Océan : Sur les rails
Cinéma

Océan : Sur les rails

C’est vrai que le temps devient élastique quand on voyage. Surtout quand on prend le train. Il n’y pas de trajet qui compte, il n’est pas non plus question de gagner du temps: on avance simplement, au rythme des roues martelées comme des secondes, et fixant un paysage qui défile, rapidement monotone. On se laisse porter… Si la plupart des gens adorent le train, les cinéastes aussi. Catherine Martin, auteure du superbe Mariages, propose un documentaire sur le plus vieux train de passagers au Québec et au Canada encore en  activité.
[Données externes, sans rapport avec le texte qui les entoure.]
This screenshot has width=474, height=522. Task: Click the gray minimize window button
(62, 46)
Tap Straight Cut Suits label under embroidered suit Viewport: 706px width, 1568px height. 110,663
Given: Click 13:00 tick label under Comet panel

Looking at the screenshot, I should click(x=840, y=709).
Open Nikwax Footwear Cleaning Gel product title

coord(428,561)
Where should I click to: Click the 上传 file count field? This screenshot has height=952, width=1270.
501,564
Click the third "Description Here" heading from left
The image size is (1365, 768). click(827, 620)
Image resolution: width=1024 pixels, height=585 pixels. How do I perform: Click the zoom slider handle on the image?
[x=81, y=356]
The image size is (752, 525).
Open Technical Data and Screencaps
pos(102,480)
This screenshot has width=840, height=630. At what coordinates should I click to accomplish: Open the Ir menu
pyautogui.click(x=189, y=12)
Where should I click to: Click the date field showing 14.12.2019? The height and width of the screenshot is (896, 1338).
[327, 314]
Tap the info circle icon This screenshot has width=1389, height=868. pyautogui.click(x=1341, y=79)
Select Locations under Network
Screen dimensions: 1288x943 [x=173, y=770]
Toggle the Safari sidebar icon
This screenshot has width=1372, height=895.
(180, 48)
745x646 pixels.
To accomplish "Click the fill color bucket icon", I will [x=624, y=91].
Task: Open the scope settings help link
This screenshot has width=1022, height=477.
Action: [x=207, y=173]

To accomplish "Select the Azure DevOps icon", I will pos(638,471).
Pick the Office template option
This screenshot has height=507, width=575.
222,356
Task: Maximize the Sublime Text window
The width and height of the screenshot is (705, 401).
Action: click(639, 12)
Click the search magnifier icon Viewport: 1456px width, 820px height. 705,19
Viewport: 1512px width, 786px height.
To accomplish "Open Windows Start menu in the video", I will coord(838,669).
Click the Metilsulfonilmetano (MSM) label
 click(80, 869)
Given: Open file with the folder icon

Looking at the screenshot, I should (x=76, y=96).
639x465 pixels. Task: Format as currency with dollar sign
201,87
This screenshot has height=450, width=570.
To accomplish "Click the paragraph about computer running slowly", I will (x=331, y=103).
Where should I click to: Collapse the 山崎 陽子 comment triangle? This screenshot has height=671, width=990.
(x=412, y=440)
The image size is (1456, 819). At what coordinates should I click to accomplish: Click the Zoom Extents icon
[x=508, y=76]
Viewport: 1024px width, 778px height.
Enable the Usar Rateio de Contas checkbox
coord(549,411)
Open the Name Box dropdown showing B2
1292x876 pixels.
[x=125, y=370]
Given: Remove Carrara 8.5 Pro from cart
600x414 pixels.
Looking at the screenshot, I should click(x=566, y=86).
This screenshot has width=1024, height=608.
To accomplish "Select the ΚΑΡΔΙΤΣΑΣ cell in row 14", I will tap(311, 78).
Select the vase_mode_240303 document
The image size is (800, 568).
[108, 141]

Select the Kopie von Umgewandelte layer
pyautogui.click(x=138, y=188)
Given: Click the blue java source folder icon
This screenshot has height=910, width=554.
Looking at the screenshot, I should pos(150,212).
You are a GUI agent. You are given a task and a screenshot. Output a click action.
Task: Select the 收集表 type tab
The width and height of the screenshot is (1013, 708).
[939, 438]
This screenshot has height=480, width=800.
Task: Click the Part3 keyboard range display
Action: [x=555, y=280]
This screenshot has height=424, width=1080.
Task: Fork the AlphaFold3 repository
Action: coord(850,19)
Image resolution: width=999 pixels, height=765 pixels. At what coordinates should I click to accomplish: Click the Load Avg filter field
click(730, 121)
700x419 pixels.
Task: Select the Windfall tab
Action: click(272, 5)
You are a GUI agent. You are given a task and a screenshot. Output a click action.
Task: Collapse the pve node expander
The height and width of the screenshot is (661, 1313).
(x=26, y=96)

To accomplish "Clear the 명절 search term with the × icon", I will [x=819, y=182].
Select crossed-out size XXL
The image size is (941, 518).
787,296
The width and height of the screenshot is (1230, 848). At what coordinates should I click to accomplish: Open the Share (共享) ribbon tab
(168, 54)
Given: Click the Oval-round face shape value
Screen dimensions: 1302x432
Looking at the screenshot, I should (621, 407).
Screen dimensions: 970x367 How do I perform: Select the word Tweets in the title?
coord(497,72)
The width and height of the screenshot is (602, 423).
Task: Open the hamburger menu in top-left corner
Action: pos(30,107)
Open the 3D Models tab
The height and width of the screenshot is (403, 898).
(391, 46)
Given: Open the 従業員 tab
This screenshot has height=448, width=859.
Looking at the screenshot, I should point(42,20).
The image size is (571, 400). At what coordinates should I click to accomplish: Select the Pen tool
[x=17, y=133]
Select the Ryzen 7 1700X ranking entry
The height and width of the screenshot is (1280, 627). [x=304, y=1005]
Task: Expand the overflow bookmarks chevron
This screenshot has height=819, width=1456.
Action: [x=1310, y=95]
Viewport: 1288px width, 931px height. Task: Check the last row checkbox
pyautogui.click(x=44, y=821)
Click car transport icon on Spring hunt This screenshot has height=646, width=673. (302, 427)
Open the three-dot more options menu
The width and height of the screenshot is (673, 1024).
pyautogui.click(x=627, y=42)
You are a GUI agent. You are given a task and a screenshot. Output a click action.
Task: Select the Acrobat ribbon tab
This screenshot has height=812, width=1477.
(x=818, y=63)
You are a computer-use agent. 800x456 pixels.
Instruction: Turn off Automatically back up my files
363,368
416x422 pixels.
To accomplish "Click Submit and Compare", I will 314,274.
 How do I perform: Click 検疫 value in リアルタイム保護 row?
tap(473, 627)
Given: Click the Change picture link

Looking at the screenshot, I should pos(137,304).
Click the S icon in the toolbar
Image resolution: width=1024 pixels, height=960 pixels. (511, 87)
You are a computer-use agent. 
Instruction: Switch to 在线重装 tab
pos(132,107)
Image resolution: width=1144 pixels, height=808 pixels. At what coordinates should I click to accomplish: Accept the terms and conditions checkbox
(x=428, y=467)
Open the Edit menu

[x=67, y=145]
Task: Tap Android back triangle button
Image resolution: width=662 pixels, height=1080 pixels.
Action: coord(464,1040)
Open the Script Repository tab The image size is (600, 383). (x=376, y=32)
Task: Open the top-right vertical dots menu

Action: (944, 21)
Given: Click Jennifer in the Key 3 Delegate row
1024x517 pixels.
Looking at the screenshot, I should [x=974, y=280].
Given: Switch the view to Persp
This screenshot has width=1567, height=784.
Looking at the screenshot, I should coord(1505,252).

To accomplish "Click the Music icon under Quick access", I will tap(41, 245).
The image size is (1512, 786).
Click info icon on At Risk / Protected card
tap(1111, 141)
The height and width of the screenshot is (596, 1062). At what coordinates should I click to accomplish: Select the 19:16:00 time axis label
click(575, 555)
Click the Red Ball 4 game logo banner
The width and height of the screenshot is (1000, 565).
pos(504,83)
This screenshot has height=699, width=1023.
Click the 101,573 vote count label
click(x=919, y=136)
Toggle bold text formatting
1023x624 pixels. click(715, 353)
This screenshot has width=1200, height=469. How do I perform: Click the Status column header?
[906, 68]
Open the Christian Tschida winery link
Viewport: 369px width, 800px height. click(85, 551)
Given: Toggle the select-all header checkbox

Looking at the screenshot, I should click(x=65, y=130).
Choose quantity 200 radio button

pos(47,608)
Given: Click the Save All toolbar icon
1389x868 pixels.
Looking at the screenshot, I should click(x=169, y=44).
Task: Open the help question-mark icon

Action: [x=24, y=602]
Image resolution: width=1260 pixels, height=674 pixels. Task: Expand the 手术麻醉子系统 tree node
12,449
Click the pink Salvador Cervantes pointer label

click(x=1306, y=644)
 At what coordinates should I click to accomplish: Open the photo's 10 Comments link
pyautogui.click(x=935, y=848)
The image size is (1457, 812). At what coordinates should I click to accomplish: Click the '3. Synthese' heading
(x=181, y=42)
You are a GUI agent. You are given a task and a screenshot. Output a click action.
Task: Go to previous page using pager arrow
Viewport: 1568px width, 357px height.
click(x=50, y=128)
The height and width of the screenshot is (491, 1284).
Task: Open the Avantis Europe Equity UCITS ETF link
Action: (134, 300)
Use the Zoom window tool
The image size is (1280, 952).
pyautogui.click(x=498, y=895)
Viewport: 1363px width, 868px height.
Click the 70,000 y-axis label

C’est vrai que le temps devient élastique quand on voyage. Surtout quand on prend le train. Il n’y pas de trajet qui compte, il n’est pas non plus question de gagner du temps: on avance simplement, au rythme des roues martelées comme des secondes, et fixant un paysage qui défile, rapidement monotone. On se laisse porter… Si la plupart des gens adorent le train, les cinéastes aussi. Catherine Martin, auteure du superbe Mariages, propose un documentaire sur le plus vieux train de passagers au Québec et au Canada encore en activité; il a un nom magnifique, Océan, et il part vers 19 h de Montréal pour filer jusqu’à Halifax. Mais si le train est en soi un sujet excitant, et aussi porte d’entrée bien commode à d’autres thèmes, il reste que c’est casse-gueule. Et dans Océan, certains n’y verront peut-être que 50 minutes d’ennui sur Via Rail. Quand est-ce qu’on arrive… Mais l’ennui fait partie du jeu. Ce petit film se regarde comme une page de journal intime, sur lequel on pourra bien lire ce qu’on voudra. Très peu de dialogues, juste pour appuyer la mélancolie de ce qui n’est plus; et de longs plans: de ceux qui travaillent à bord du train de nuit, d’oreillers chiffonnés, de gares toutes seules dans la brunante, et du soleil qui joue à cache-cache à l’intérieur des wagons. L’image est superbe (Carlos Ferrand) et les cadres ont la précision de tableaux. Une vision d’ensemble à la fois robuste et nonchalante.

Alors, si on se laisse un peu vagabonder, on pourrait voir que le train, machine splendide, d’acier patiné ou reluisant, de chrome, de gris, de beige propre, a un côté vieillot. Et dans la fixité de certains plans, on pose tranquillement nos souvenirs de cinéma: une Marilyn qui monte sur le train couchettes dans Some Like it Hot, comme le gars qui prépare le lit pour la nuit. Et dans cette belle photo du wagon de queue où les fauteuils se font face, Farley Granger et Robert Walker font connaissance au début de Strangers on a Train, d’Hitchcock. C’est fait pour ça, un train. Pour rêvasser, pour s’écouter rêvasser. En cela, le film de Martin a le bon tempo.

Par ses intrusions "humaines", elle ne saccage pas le charme avec des explications. Elle ouvre la porte au déplacement, temporel ou physique: la promesse d’un ailleurs, qu’il n’est pas nécessaire de voir, et le souvenir d’un temps où le train était plus fringant. Le travelling va dans tous les sens. Dans cette approche au voyage, Catherine Martin rejoint la poésie vagabonde d’un Gilles Lapouge, globe-trotter et écrivain pas comme les autres.